Democratic frontrunner Hillary Rodham Clinton, by contrast, struggled to fend off questions about her cozy Wall Street ties.
Amid growing public cynicism and frustration, some experts argued that what the system really needs is more big money for the political parties. This month, Senate Majority Leader Mitch McConnell, the Kentucky Republican, tried to slip a provision that would have done just that into Congress's 11th-hour omnibus spending bill. McConnell ultimately dropped his bid to lift the cap on what parties may spend in coordination with candidates, partly due to opposition from conservative House members who said the move would marginalize the Tea Party.
But Republicans did insert in the bill a rider that essentially blocks the IRS from finalizing any new rules to constrain political activity by tax-exempt groups, along with another rider that makes it impossible for the Securities and Exchange Commission to force political disclosure on public corporations.

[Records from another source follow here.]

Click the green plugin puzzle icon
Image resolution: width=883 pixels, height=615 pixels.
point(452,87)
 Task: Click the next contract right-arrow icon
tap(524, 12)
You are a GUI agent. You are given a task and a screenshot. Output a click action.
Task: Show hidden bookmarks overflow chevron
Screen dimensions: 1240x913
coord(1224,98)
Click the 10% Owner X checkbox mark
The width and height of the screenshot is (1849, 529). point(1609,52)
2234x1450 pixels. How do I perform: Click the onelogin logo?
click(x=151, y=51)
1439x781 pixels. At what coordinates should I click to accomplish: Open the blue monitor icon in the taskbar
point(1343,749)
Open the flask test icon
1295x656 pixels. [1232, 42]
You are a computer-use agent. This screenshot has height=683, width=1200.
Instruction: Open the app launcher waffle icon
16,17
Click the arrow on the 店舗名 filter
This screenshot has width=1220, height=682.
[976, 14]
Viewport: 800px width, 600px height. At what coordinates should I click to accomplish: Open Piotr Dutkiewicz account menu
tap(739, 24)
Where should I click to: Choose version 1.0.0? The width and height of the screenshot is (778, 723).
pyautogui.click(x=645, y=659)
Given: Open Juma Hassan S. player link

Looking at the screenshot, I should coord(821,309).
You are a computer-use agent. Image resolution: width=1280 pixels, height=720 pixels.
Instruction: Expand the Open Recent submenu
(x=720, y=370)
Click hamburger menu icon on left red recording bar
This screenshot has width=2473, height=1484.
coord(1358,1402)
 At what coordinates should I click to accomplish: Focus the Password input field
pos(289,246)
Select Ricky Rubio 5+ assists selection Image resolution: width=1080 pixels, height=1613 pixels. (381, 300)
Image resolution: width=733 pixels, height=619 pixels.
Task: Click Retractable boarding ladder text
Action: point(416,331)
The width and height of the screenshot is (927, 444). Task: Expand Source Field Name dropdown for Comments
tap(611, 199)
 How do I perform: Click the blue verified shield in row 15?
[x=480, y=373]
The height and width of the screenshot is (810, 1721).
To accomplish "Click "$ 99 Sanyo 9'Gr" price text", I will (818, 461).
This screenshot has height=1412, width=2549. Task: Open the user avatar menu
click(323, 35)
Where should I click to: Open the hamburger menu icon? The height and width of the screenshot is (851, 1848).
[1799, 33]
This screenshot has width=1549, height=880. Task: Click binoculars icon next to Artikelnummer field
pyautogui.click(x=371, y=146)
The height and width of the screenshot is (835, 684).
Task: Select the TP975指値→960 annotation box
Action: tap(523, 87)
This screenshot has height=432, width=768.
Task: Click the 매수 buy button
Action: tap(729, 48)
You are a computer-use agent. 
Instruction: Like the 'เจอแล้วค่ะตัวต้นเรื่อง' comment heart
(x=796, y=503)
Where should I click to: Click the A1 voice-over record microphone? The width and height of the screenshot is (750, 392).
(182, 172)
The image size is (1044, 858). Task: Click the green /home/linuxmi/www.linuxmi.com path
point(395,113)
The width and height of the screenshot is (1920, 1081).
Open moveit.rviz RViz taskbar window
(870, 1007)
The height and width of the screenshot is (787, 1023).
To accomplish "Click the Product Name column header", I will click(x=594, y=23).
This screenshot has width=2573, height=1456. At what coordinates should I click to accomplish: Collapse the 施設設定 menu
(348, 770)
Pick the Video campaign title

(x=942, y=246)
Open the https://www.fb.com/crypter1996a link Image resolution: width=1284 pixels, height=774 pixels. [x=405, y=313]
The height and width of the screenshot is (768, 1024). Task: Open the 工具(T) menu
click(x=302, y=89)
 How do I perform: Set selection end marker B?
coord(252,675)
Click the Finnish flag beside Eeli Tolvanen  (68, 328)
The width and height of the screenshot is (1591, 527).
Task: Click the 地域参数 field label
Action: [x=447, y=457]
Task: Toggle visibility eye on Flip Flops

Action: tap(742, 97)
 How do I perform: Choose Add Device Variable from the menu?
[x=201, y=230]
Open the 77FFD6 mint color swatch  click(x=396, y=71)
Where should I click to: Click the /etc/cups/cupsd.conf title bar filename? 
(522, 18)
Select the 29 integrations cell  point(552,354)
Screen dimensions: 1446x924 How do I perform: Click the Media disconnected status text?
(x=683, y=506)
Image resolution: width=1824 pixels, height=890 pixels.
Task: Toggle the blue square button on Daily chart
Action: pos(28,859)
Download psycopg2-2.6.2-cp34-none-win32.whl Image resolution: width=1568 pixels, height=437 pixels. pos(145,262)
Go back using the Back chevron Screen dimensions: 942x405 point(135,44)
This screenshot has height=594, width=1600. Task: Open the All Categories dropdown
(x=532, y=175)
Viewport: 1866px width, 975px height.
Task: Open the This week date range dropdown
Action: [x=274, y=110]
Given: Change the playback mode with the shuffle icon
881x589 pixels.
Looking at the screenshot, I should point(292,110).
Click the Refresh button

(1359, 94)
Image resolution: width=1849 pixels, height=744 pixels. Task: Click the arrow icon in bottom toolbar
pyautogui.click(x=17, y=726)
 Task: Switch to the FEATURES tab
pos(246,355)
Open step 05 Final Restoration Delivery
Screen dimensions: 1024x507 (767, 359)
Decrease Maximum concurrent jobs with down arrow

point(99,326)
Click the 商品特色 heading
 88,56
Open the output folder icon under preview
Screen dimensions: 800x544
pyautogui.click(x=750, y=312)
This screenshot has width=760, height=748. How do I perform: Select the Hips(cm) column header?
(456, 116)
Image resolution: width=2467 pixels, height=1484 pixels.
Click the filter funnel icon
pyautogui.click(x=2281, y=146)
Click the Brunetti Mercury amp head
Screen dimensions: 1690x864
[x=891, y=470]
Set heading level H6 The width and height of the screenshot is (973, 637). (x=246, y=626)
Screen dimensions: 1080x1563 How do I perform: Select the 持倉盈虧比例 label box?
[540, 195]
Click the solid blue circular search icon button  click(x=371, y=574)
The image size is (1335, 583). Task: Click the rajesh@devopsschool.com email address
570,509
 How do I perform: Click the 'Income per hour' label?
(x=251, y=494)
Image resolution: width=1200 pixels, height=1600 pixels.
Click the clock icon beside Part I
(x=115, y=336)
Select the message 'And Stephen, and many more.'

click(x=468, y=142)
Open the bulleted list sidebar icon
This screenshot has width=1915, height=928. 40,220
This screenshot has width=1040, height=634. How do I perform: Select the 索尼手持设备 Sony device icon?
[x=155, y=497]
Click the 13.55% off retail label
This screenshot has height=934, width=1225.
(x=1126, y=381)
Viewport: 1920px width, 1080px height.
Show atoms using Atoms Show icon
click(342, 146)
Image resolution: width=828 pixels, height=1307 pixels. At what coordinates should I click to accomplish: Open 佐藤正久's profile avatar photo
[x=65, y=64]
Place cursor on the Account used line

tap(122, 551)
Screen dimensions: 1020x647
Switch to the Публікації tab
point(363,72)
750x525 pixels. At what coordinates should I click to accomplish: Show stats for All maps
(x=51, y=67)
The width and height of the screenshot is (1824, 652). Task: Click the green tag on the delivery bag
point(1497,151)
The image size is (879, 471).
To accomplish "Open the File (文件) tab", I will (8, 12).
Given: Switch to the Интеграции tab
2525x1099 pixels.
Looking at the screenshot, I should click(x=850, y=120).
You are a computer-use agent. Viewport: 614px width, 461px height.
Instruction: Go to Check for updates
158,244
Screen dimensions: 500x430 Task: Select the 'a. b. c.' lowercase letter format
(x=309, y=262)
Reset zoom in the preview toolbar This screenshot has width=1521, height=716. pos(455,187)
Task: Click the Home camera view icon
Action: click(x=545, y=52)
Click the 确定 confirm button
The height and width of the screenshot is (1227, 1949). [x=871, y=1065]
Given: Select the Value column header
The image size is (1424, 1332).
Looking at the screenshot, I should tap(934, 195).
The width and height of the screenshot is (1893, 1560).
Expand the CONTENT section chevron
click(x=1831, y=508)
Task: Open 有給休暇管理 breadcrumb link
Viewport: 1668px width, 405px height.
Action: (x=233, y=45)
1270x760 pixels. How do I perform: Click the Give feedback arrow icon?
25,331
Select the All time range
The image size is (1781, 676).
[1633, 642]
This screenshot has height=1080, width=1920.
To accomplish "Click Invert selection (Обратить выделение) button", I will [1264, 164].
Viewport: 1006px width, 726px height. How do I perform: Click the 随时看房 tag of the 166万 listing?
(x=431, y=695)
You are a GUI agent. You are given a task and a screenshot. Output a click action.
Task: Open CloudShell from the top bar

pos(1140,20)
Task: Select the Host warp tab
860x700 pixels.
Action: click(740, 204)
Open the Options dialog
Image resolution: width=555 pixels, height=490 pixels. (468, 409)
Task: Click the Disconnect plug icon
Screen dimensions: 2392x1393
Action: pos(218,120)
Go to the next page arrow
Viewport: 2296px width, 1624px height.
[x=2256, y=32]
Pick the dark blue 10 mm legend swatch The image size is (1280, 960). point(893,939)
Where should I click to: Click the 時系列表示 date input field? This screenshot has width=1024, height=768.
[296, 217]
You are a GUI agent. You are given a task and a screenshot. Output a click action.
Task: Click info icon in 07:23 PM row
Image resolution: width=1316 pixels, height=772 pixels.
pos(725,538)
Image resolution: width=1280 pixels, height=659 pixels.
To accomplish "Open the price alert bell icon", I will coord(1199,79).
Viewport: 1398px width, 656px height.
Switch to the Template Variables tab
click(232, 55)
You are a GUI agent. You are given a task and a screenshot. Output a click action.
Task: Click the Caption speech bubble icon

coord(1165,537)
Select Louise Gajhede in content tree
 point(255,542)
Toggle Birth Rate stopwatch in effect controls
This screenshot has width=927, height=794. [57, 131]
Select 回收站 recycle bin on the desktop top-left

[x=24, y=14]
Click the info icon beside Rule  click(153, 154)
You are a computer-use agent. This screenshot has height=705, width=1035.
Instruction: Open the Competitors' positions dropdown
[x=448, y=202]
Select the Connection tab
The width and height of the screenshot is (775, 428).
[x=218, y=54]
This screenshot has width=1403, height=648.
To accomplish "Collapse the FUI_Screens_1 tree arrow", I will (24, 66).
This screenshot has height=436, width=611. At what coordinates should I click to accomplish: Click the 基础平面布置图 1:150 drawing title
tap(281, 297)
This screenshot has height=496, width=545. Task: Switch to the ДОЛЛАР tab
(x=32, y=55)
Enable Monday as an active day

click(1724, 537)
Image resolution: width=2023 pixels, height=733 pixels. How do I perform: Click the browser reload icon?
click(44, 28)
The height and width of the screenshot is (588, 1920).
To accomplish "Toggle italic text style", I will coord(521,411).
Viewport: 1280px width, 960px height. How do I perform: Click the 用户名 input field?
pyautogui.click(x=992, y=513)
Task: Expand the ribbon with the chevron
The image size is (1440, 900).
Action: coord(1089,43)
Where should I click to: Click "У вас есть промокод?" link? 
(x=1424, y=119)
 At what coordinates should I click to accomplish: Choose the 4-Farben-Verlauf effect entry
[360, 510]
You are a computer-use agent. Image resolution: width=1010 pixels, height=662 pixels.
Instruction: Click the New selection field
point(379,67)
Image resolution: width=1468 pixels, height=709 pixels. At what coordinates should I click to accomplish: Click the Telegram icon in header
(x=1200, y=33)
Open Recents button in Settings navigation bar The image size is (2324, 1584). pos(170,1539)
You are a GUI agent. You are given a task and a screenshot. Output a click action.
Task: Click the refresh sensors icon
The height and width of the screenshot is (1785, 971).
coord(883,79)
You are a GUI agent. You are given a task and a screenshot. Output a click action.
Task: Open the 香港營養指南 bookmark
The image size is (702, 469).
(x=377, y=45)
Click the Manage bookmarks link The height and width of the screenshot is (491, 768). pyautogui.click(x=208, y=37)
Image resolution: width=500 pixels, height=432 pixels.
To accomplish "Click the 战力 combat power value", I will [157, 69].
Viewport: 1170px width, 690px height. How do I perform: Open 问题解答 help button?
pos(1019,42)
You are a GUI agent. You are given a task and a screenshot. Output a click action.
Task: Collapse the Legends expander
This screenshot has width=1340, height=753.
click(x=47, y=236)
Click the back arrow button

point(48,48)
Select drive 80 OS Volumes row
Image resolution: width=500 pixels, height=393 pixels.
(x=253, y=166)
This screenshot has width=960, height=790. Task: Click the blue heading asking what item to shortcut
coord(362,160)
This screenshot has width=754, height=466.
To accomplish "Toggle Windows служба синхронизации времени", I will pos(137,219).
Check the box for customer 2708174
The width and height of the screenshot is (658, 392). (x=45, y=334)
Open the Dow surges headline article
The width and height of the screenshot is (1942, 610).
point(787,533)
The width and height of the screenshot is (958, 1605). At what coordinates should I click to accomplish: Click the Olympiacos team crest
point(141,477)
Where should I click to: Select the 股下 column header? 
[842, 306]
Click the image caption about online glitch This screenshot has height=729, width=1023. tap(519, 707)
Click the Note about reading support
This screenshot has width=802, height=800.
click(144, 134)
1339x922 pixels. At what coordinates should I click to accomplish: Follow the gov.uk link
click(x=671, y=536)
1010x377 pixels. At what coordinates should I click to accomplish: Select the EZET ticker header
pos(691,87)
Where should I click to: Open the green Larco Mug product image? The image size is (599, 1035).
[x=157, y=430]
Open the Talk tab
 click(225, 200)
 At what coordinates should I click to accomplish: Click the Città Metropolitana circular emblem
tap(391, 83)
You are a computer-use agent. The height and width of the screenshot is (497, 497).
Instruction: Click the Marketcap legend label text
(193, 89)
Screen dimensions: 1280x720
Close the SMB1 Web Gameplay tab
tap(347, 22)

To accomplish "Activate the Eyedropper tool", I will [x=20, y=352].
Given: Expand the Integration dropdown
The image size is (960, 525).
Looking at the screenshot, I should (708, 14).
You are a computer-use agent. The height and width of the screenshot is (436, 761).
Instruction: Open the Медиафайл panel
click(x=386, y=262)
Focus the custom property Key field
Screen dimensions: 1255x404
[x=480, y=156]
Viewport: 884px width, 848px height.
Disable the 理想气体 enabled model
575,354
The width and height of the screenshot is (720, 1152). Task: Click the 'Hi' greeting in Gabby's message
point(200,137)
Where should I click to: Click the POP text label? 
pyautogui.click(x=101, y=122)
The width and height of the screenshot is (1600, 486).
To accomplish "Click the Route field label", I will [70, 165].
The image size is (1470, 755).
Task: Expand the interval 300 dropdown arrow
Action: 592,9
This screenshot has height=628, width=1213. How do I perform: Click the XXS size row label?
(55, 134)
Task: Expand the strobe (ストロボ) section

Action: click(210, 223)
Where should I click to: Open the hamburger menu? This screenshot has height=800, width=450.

An accompanying package of tax extenders also included language that preserves a tax loophole sought by hotel, restaurant, and gambling interests.
So the year ended largely as it began-with a backdoor move by Congress to both roll back political money limits and reward campaign donors. On the threshold of an election that by some estimates will cost $10 billion, voter distrust with Congress is veering dangerously close to disillusion with democracy itself. Voter anger derives from several sources-but politicians' increasingly unabashed embrace of big money is unquestionably one of them.